I hope that most Americans were appalled, as was I, by the venality of some members of Congress in their handling of the Schiavo controversy. Of course, only those now convinced that the courts sentenced Terri to death, and that Congressional machinations were intended to ‘save’ her, were the intended audience. The Theopublicans need a lot people to hate the courts so they will blindly support destroying the basis of the federal courts’ power and independence: judicial review - the ability of the courts to strike down acts of Congress as unconstitutional.

Last week the Traditional Values Coalition held a big conference at the capital, entitled Confronting the Judicial War on Faith. The conference centered on stopping the federal courts’ supposed threat to ‘traditional Christian values.’ The speakers list was chock full of Congressional leaders from the Right, including Tom DeLay, whose recent incendiary charges and thinly-veiled threats against the judiciary shocked many.

But the worry is not just conferences and speeches, several bills have been introduced, and some passed, this session, which seek to strip the jurisdiction of the federal courts to review certain subjects or specific acts of Congress. For instance, the Protection of Marriage Act purports to exclude the Defense of Marriage Act from judicial review. One bill introduced this session, the so-called ‘Constitutional Restoration Act,’ could be interpreted to prevent any federal court from taking jurisdiction of any suit in which a government official claims to be acting in name of any God, and imposes impeachment as a remedy if a judge exceeds his or her jurisdiction. The Congressional Accountability for Judicial Activism Act seeks to allow Congress to directly overturn a Supreme Court decision by a 2/3 vote. In all, I count 10 bills this session, and an equal number last session, seeking to work some degree of jurisdiction stripping.

Can Congress do this? It’s a question Congress has generally been wise enough not to ask; it has always accepted judicial review. Were Congress free to change the jurisdiction of the courts as they please, they could easily evade judicial review. But case law suggests that the Supreme Court will not allow Congress to use its power over federal jurisdiction specifically to escape judicial review, denying Americans any forum to challenge a new law - such a move would essentially render the federal judiciary and the Supreme Court powerless. When it comes down to it, the Supreme Court would just have to invalidate any attempt to strip them of jurisdiction as unconstitutional and rely on our respect for the institution for enforcement - hence the Theopublicans’ desire for as many people as possible to dislike the courts.

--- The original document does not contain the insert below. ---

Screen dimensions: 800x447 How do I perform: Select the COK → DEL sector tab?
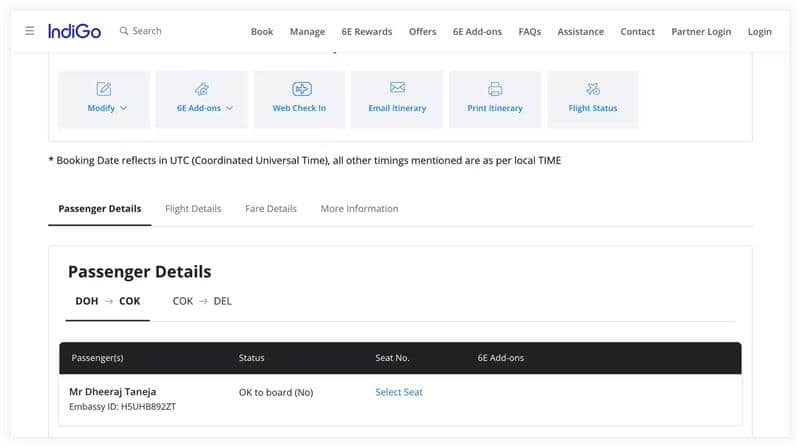pos(202,301)
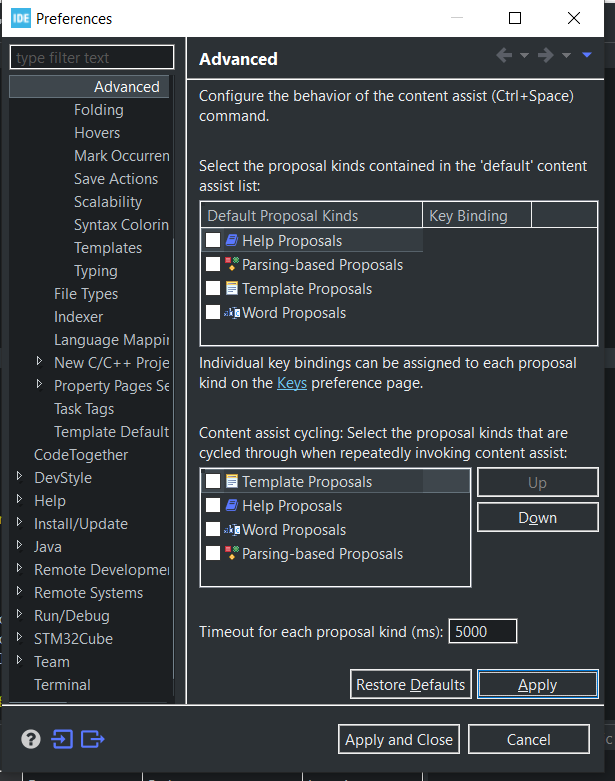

But aside from the question of interpreting the text of the Constitution, allowing Congress to, in effect, set some of its acts beyond the reach of the Constitution, and become the sole interpreter of the Constitution, is unwise. The potential for a simple majority of Congress to seriously abuse the constitutional rights of citizens is manifest. Congress could inter all Muslims, establish a state religion, or ban the opposition party, and immunize even such clearly unconstitutional acts from judicial scrutiny or injunction. The only remedy would be to vote out the offending majority, or storm The Hill and throw them out; clearly the ballot, or the bullet, alone is not a sufficient nor civilized means to protect our constitutional liberties. The mechanism in our political culture for enforcing our rights as citizens and protecting the continuity of the law is vested in our courts, not in our Congress.

So why are some members of Congress, sworn to uphold the Constitution, so intent upon destabilizing our constitutional order? I don’t believe that the Theopublicans actually think that they have a prayer of establishing an unconstitutional Christian caliphate, nor that they will succeed in challenging the jurisdiction of the federal judiciary in such an obviously manipulative fashion. But they want their supporters to believe these things are possible. What is most disturbing about these tactics is that attacking the settled constitutional order in such a fundamental way has historically been a device of demagogues in declining democracies. Only when some large portion of society has become sufficiently disillusioned with, or hostile to, the existing constitutional order do such tactics accomplish anything but marginalizing the user. Far from marginalizing the Theopublicans, such tactics have brought them to the very pinnacle of power in today’s American. That says something about the state of our democracy that should give us all cause for grave concern.

Update 4/11/05: Salon has a story on the conference I referred to in this post.